Juliana Stratton
Juliana Stratton

SPRINGFIELD — The application deadline is approaching for one of the key programs driving the state’s equity-centric approach to marijuana legalization, and the state is looking to hire hundreds from disadvantaged communities to review those applications.

The R3 – Restore, Reinvest and Renew – Program has $31.5 million in grants available for organizations in communities disproportionately impacted by poverty, gun violence or the war on drugs, and the deadline to apply is Monday, July 20.

During a livestreamed town hall event Tuesday, Lt. Gov. Juliana Stratton said the Illinois Criminal Justice Information Authority, or ICJIA, is looking to hire up to 300 residents from R3-eligible areas to help review grant proposals.

“This process has been rooted in equity every step of the way. We didn’t want the reviewers to be from somewhere else, somebody who doesn’t have a connection to the community,” Stratton said. “We want the reviewers to come directly from the community.”

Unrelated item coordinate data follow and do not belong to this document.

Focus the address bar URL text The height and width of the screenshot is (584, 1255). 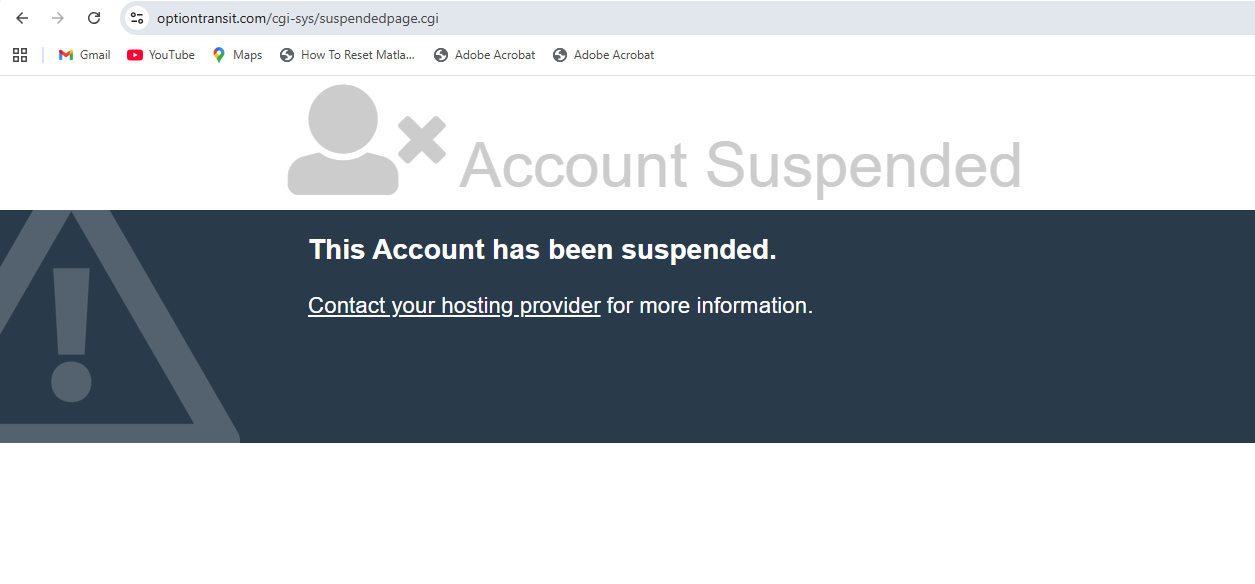click(298, 18)
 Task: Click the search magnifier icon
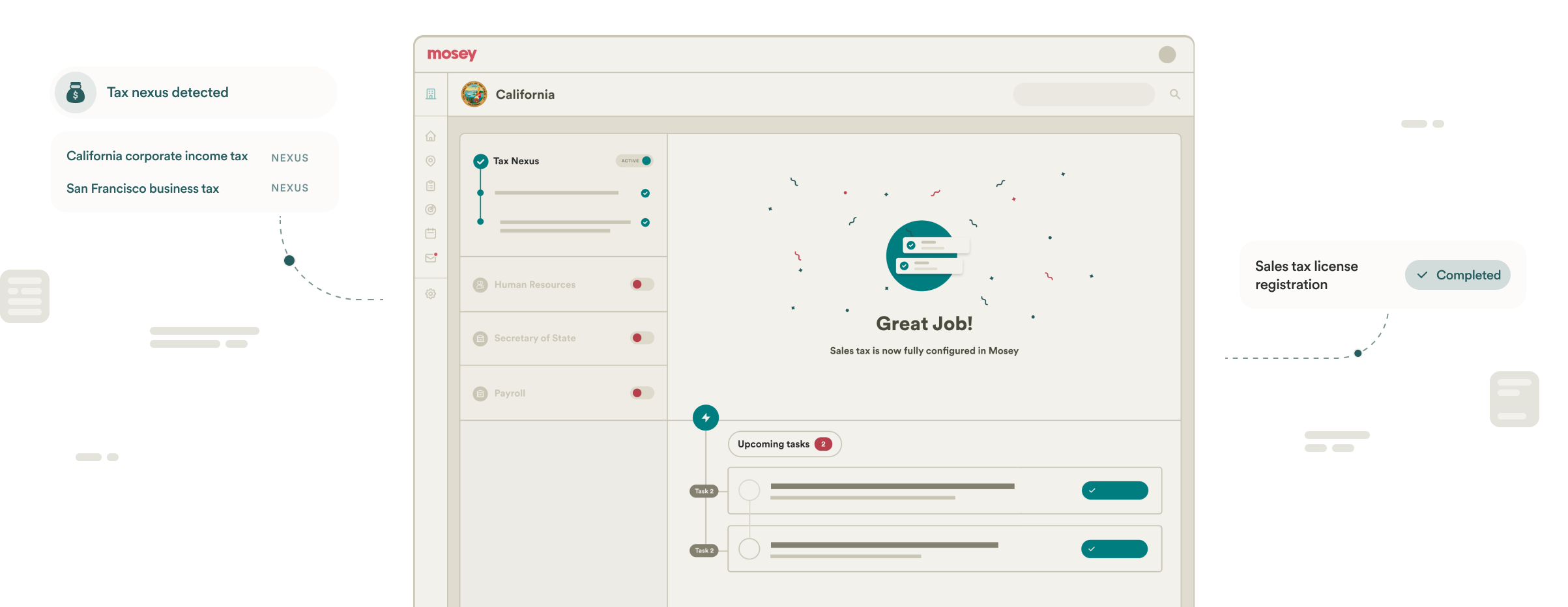(x=1174, y=94)
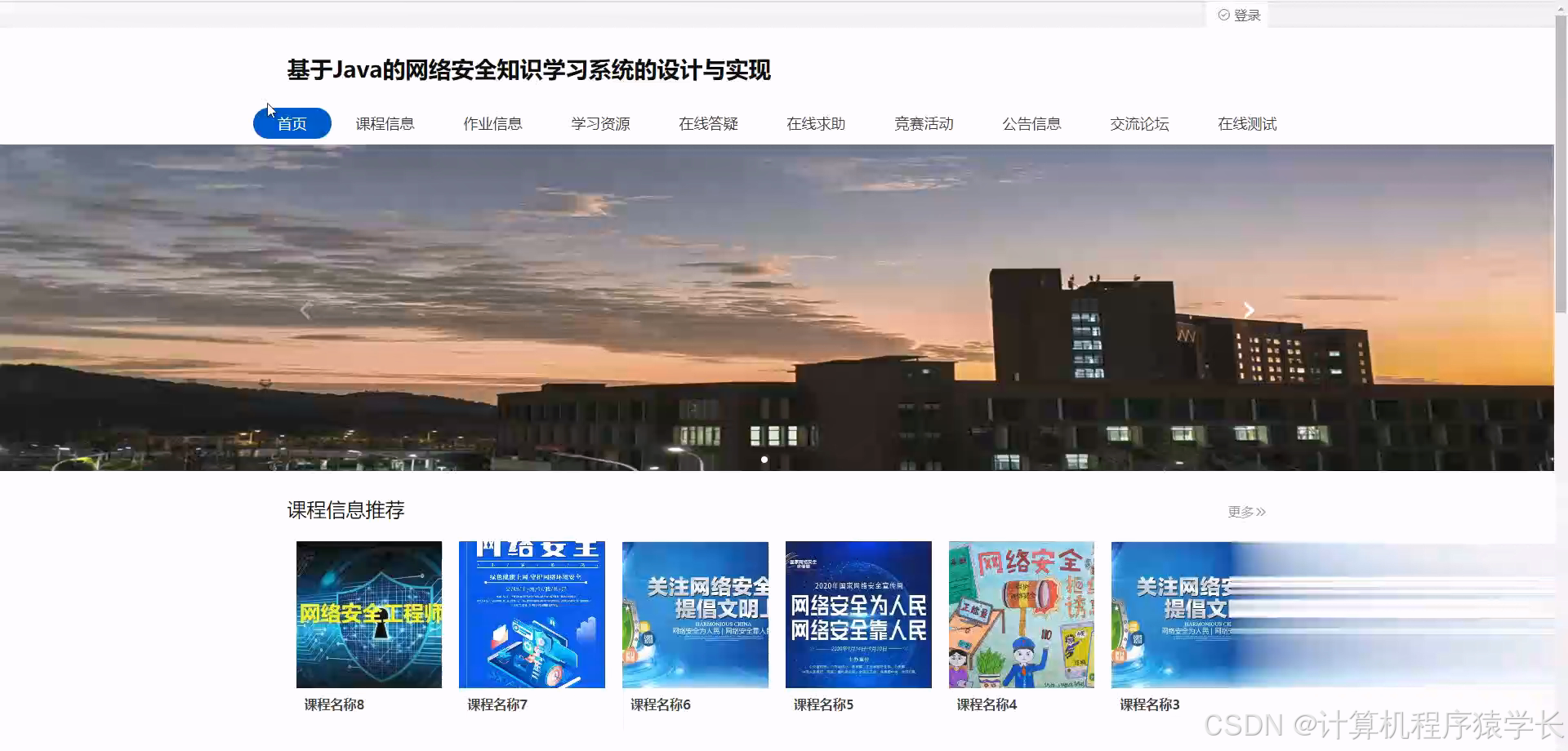Viewport: 1568px width, 751px height.
Task: Click the 更多 link for more courses
Action: [x=1242, y=511]
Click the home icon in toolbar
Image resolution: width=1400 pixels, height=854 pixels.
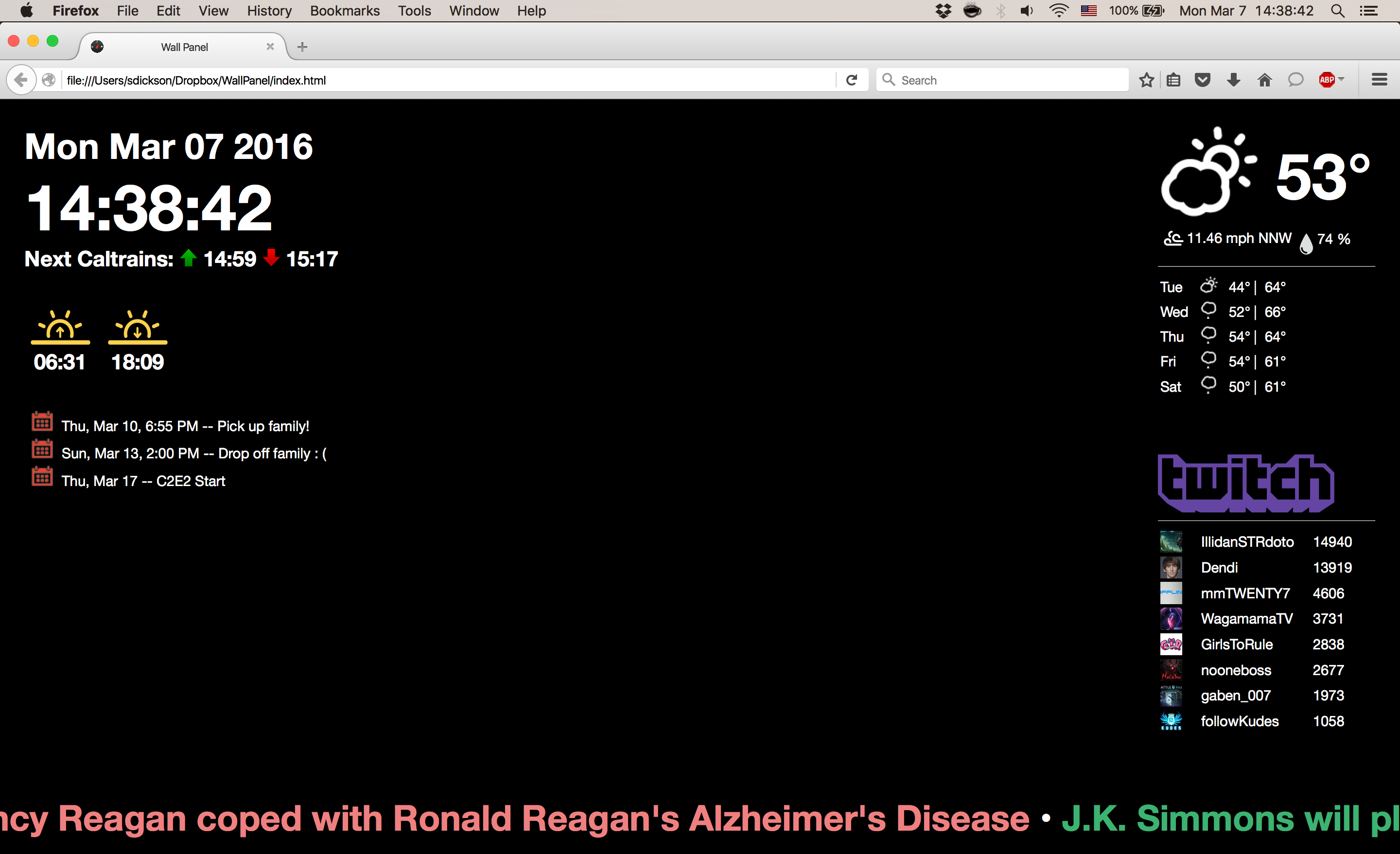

R3-eligible areas are determined by two sets of criteria. The first includes rates of gun injuries, child poverty, unemployment and incarceration; and the second set requires a Disproportionately Impacted Area designation by the Department of Commerce and Economic Opportunity. There are 683 census tracts designated as Disproportionately Impacted Areas in Illinois based on high rates of arrest, conviction and incarceration related to marijuana, among other factors.

An interactive map of eligible areas is available on the R3 website at https://r3.illinois.gov/eligibility.

The method of disbursing grants via R3 was crafted by the ICJIA and the Justice, Equity and Opportunity, or JEO, Initiative, which was created via executive order last year to centralize the state’s efforts at criminal justice reform and is led by Stratton.

The ICJIA is the state agency responsible for administering grants and conducting research relating to criminal justice. The two agencies worked in tandem to craft the process of grant disbursement and eligibility for R3.

“We have tried to create a program that allows everyone to apply. Nonprofit, local units of government, faith-based organizations, churches, small businesses and community organizations,” Quinn Rallins, director of the JEO Initiative, said during Tuesday’s town hall.

Any organization that works within an R3-eligible zone can apply for a grant, as long as their proposal falls within one of the five areas of the plan: Civil legal aid, economic development, re-entry for those in the prison system, violence prevention and youth development.

Organizations applying for state funds normally must be compliant with the state’s Grant Accountability and Transparency Act, or GATA. However, because of the COVID-19 pandemic and the difficulty some groups may have becoming GATA compliant in time for the July 20 deadline as a result of it, the R3 program has created a process for non-GATA compliant organizations to still get access to grants.

Groups can apply individually or as a collaborative if multiple organizations are working on the same program. Under R3’s guidelines, only the lead organization listed in a collaborative proposal needs to be GATA compliant for all member groups to receive the grant.

The R3 program, which was created as part of state legislation legalizing marijuana, invests 25% of tax revenue from adult-use cannabis into communities most impacted by mass incarceration and the war on drugs. The program’s first $31.5 million in grant funding comes from a $35-million appropriation from the General Revenue Fund to the ICJIA for the 2021 Fiscal Year.

Information on how to apply can be found at https://r3.illinois.gov/.

Since January, Illinois has brought in $52 million from taxes on legalized marijuana sales, according to a Tuesday news release from the governor’s office. By law, a quarter of that income and subsequent cannabis-tax revenue will fund future R3 grants.

The marijuana legalization bill was also designed to allow social equity applicants who are from the impacted communities to break into ownership of the marijuana industry. That has not happened yet, as new licenses for dispensaries due to be granted on May 1 and craft grow licenses due to be granted on July 1 have been delayed by the COVID-19 pandemic.

On Wednesday, Gov. J.B. Pritzker said he is hopeful movement would be realized “in the next six weeks” – give or take a week or two.

“No new licenses are given until these social equity licenses are given,” Pritzker said at an unrelated news conference in Chicago. “So we want to make sure that we’re getting accomplished as fast as possible the, you know, people of color, having the opportunity to enter this industry to own and to work in this industry.”